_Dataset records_

::::::::::

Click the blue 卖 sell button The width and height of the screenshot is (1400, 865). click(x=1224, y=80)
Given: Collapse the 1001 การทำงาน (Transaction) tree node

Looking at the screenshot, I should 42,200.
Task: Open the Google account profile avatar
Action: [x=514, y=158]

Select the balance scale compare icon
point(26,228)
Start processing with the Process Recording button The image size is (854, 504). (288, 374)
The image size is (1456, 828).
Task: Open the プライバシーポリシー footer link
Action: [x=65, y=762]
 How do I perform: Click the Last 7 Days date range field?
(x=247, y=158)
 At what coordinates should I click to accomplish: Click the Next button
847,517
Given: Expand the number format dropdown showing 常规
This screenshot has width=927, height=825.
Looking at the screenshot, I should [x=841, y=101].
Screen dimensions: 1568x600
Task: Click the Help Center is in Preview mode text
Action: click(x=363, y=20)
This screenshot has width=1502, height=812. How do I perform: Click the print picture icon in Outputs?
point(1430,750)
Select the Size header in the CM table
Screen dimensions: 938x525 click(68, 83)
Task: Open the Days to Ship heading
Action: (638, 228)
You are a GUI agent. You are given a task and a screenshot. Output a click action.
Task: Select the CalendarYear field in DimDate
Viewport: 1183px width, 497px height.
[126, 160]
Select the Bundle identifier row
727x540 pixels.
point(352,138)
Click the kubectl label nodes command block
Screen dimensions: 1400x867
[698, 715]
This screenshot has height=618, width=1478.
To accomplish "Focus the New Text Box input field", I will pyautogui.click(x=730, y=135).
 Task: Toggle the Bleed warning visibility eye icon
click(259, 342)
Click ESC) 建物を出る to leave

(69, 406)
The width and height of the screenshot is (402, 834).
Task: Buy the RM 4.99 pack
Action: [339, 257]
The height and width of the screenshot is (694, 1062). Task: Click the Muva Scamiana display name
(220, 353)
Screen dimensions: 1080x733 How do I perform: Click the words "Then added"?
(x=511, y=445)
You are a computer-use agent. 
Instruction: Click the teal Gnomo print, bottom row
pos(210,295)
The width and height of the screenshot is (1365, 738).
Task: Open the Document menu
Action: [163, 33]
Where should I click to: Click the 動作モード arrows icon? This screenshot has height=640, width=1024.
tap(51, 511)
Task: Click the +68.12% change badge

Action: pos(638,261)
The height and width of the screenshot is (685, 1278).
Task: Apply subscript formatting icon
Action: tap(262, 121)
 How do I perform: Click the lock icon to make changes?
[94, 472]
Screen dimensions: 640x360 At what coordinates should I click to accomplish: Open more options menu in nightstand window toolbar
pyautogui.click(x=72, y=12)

::::::::::

Beginning at the line that contains "Screen dimensions: 640x360" and ending at the last line above, copy each line without any change.

_EXERCISE RESPONSE_
Screen dimensions: 640x360 At what coordinates should I click to accomplish: Open more options menu in nightstand window toolbar
pyautogui.click(x=72, y=12)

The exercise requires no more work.